Największe zagrożenie dla bezpieczeństwa Szwecji stanowi wywiad Rosji – twierdzą szwedzkie służby specjalne w sprawozdaniu za 2014 rok. Według kontrwywiadu SAPO sieć rosyjskich służb jest rozległa, a jej aktywność wzrosła w związku z kryzysem na Ukrainie.
W Szwecji Rosjanie, którzy formalnie pracują jako dyplomaci, nielegalnie gromadzą informacje o szwedzkim wojsku, polityce, gospodarce, zaawansowanych technologiach, badaniach naukowych, a także o imigrantach politycznych – podkreślają autorzy raportu.

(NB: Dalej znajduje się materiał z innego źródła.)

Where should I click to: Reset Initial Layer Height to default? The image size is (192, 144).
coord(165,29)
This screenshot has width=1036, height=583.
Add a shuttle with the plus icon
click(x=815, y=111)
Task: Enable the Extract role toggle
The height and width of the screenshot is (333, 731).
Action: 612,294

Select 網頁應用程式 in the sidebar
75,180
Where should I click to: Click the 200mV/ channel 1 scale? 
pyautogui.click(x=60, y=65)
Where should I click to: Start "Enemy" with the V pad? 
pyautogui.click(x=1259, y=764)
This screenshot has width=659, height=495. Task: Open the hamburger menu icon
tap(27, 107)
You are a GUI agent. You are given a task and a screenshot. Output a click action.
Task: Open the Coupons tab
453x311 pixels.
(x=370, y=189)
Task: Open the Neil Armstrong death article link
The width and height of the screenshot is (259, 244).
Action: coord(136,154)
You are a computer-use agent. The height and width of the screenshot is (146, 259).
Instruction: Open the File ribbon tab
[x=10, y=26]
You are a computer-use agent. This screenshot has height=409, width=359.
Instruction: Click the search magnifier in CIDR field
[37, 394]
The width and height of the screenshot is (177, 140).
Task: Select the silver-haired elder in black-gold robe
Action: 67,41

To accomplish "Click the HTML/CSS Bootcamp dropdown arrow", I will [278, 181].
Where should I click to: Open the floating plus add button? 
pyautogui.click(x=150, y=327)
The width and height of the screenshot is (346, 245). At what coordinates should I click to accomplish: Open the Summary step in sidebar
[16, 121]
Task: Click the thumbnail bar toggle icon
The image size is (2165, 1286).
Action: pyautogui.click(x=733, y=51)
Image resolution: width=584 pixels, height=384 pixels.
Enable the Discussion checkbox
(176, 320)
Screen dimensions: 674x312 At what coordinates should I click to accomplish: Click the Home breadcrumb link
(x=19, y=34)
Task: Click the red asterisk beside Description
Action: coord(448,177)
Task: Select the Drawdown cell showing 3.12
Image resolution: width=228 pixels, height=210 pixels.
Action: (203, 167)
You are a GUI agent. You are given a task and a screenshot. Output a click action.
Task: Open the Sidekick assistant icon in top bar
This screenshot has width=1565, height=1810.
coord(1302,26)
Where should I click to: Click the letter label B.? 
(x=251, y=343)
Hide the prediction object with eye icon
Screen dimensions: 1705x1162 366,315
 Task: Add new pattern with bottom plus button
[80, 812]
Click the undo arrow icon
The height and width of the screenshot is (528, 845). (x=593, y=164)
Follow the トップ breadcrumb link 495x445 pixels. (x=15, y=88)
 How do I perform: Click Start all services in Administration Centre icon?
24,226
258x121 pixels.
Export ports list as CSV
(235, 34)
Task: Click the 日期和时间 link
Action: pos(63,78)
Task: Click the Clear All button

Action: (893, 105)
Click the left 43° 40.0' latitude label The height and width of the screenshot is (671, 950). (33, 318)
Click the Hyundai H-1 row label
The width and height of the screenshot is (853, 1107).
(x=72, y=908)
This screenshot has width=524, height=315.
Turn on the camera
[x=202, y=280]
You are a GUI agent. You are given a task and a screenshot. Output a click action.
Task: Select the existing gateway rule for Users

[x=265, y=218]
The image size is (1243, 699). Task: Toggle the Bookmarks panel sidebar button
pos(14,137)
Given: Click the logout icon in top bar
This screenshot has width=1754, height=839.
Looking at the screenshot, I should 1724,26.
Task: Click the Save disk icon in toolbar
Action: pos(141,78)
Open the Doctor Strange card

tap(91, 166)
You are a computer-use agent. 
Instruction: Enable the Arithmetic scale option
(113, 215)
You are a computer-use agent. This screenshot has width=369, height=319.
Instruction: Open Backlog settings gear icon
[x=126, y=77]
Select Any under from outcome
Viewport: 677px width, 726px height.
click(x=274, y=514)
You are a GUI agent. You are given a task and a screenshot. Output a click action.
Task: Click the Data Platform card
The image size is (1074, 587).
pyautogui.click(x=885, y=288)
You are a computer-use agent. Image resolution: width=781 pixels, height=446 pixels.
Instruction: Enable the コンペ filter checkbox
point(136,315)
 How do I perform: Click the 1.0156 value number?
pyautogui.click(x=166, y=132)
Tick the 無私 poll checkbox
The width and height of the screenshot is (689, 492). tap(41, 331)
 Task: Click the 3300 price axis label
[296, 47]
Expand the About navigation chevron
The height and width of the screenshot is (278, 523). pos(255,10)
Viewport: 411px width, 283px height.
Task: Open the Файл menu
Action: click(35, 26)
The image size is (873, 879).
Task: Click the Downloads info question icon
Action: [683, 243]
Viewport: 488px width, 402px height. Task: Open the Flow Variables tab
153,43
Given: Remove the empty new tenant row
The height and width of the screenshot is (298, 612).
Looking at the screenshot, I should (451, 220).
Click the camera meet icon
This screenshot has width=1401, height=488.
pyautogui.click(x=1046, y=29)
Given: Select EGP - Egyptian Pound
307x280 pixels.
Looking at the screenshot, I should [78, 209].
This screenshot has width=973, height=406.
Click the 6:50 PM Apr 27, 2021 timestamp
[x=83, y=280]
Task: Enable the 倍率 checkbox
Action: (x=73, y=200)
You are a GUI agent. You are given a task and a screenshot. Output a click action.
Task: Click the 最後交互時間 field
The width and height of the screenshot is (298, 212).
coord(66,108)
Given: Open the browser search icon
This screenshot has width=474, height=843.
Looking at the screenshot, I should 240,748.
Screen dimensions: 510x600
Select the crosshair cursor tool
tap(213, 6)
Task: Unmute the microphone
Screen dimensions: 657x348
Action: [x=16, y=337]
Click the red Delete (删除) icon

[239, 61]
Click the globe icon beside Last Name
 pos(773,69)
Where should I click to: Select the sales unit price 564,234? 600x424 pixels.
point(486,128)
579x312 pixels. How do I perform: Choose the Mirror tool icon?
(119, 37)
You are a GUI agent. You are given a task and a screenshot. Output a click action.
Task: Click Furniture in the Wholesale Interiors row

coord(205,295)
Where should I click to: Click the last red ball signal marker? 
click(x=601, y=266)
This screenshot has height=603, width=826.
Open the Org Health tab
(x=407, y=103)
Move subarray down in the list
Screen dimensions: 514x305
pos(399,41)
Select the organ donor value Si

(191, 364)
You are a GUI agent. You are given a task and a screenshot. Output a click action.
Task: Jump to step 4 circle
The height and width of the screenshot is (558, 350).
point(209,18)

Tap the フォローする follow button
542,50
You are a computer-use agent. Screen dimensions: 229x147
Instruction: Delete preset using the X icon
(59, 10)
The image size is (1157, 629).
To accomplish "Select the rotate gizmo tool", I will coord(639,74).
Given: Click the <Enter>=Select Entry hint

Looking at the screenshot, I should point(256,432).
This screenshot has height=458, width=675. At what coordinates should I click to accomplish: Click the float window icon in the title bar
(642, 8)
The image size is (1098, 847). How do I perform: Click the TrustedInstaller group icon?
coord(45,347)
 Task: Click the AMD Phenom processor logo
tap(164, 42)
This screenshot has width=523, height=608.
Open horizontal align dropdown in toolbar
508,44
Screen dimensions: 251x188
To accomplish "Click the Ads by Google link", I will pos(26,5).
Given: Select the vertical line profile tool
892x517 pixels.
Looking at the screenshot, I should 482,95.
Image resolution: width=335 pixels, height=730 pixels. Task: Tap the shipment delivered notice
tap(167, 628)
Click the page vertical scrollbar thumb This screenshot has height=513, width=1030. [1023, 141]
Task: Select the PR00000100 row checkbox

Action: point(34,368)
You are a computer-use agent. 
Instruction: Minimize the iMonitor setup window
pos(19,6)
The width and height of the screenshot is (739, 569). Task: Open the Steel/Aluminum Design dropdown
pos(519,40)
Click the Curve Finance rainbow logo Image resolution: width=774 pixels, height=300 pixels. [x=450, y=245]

W sprawozdaniu stwierdza się, że rosyjski wywiad wojskowy GRU próbuje kupić objęty tajemnicą lub embargiem sprzęt, aby udoskonalić wyposażenie rosyjskich sił zbrojnych. Szwedzki kontrwywiad miał kilka razy uniemożliwić tego typu transakcje. GRU stara się także werbować w Szwecji agentów oraz dokonywać włamań do systemów komputerowych.
Według analityka SAPO Wilhelma Unge rosyjski szpieg "nie nosi płaszcza, kapelusza oraz nie ma wąsów". – Oni są dobrze wykształceni, młodsi niż w czasach Związku Radzieckiego, potrafią łatwo nawiązywać kontakty i mają ich dużo – twierdzi Unge.
Innym zagrożeniem dla bezpieczeństwa, jak podkreśla SAPO, jest działalność osób powracających do kraju po przyłączeniu się do grup terrorystycznych w Syrii. Według szacunków na Bliski Wschód wyjechało od 150 do 250 szwedzkich ochotników, a od 50 do 100 ponownie osiedliło się w Szwecji.